Answer: He returns to the man village willingly.
Bagheera has almost given up hope of returning Mowgli to the man village, when by chance Mowgli hears an unfamiliar sound. Following it, he and his friends see a sight such as the man cub has never seen before. When he asks in awe what it is, the worldly wise Baloo replies, "Forget about those, they ain't nothin' but trouble!" He tries valiantly to forestall the inevitable, but Mowgli wants a closer look.
All the time the girl, sung by Darleen Carr, is filling her water jar. In his eagerness to get a closer look, Mowgli falls out of the tree he had climbed, splashing into the water and making the girl laugh. He swims to shore but, as Baloo says, he's hooked. She starts up the path and, in a lovely piece of business, drops the jar. Mowgli leaps to retrieve it and, with a last look back at his grieving friends, he follows her into her house.
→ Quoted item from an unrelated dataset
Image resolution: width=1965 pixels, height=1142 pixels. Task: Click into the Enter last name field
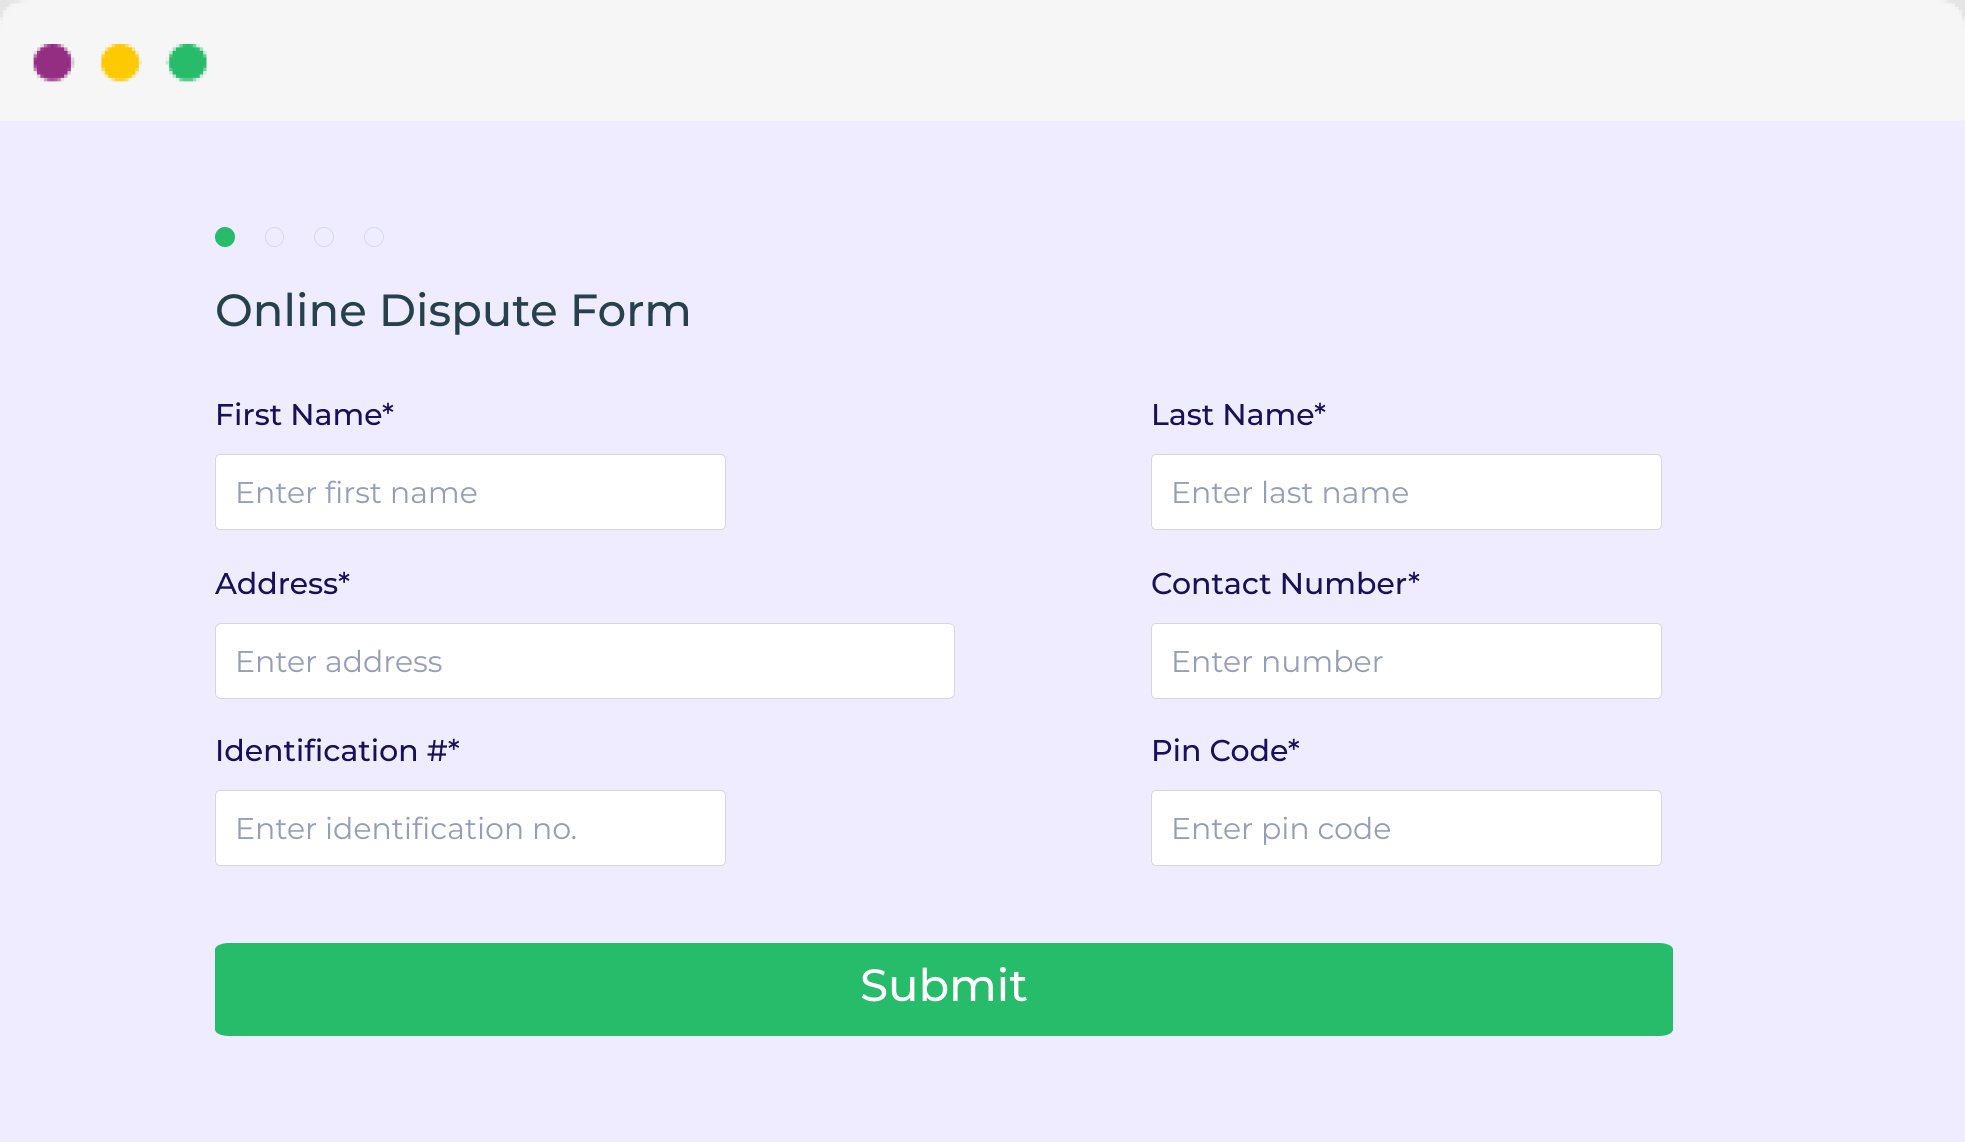pyautogui.click(x=1406, y=492)
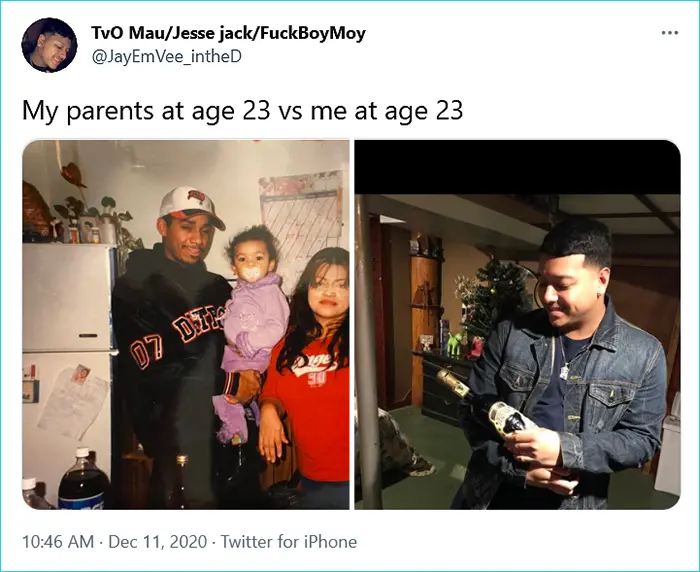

Richard and Robert Sherman, who wrote the music for several Disney films including "Mary Poppins" as well as other movies including "Chitty Chitty Bang! Bang!" felt that songs should grow organically from the story and, where possible, forward the action. Their score for "The Jungle Book" (which incorporates Terry Gilkyson's "Bare Necessities) does this. But in a sense it does more. The song that the unnamed young girl sings at the end merely puts words to the theme that runs through the entire film, what one comes unconsciously to think of as "Mowgli's Theme". So, when he hears her sing, it seems totally right that he is drawn to her and, in the end, follows her.
Baloo is heartbroken to lose his man cub. Though Bagheera is sad too, he knows it is for the best and things are now back as they should be. The film fades with the friends walking into the jungle sunset, singing "Bare Necessities".